Aug 26, 2009 12:51 am US/Eastern
Health Care Reform: Myths And Misconceptions
MIAMI (CBS4) ―
The sound and fury at health care town hall meetings and other rallies this month is an expression of the deep-seated worry about what change might mean for your health security.
One of the biggest worries is that the much debated "public option," a government backed insurance provider that would be set up to compete with private insurers, would be the first step toward government run health care for everyone.
Dr. Steven Ullmann, a nationally recognized health policy expert at the University of Miami, disputes that notion. He said, "I honestly think we will never go to a single-payer (system) in this country. We will never have the Canadian system. That will not occur in this country."
There's also been the talk you could not possibly miss about "government-run death panels" making end of life decisions for the elderly. Dr. Ullmann said, "Some of these issues out there do not exist. The death panels are not there. The concept of a government takeover is not there."
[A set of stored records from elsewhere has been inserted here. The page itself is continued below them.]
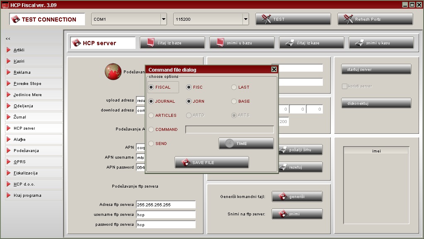Click the globe icon in settings panel

113,71
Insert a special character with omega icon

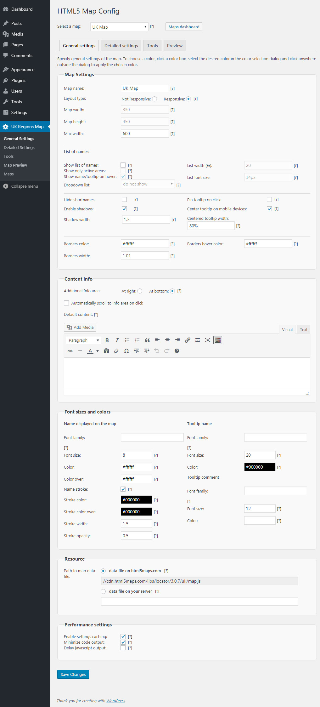pyautogui.click(x=126, y=351)
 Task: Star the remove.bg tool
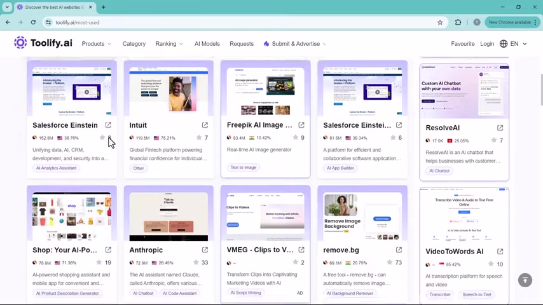[x=390, y=262]
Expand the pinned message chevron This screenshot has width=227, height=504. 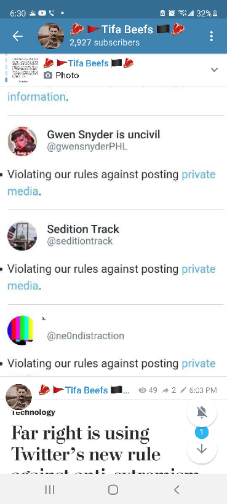click(x=214, y=69)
Such talk surfaced amidst proposals that doctors be reimbursed by insurance companies for the time they already spend with their elderly patients regarding sensitive issues of health and health care choices in their later years. Dr. Robert Schwartz is the chairman of the family medicine department at the UM Miller School of Medicine. He told me, "I'm not worried about the death panel issue. I think that is really malarkey."
There's also concern among the elderly over talk about Medicare cutbacks. Miami Republican Congressman Mario Diaz-Balart says, "What we should not do is raise taxes on small businesses and the American people and cut half a trillion dollars from Medicare."
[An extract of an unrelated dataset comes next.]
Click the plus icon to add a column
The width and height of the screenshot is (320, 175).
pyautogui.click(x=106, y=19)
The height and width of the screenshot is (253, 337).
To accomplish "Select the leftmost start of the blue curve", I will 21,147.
That statement elicited a big protest from Weston Democratic Congresswoman Debbie Wasserman Schultz. She said health care reform proposals do want to strip out hundreds of billions of dollars in subsidies to private insurers for Medicare-related coverage Democrats don't think they are providing. Wasserman-Schultz said, "We need to take those subsidies because all they do is line the pockets of the insurance industry and put that into health care insurance reform and bring down costs for everybody."
Dr. Ullman, the health care expert who has studied these issues for years, says there are always fights over reimbursement rates for Medicare providers. He noted, however, that he sees nothing in health care reform proposals that would directly affect Medicare recipients.
The debate goes on, and don't expect it to end anytime soon. Still, it is worth the extra effort to separate fact from fiction. The future of health care and our pocketbooks will depend on those informed choices.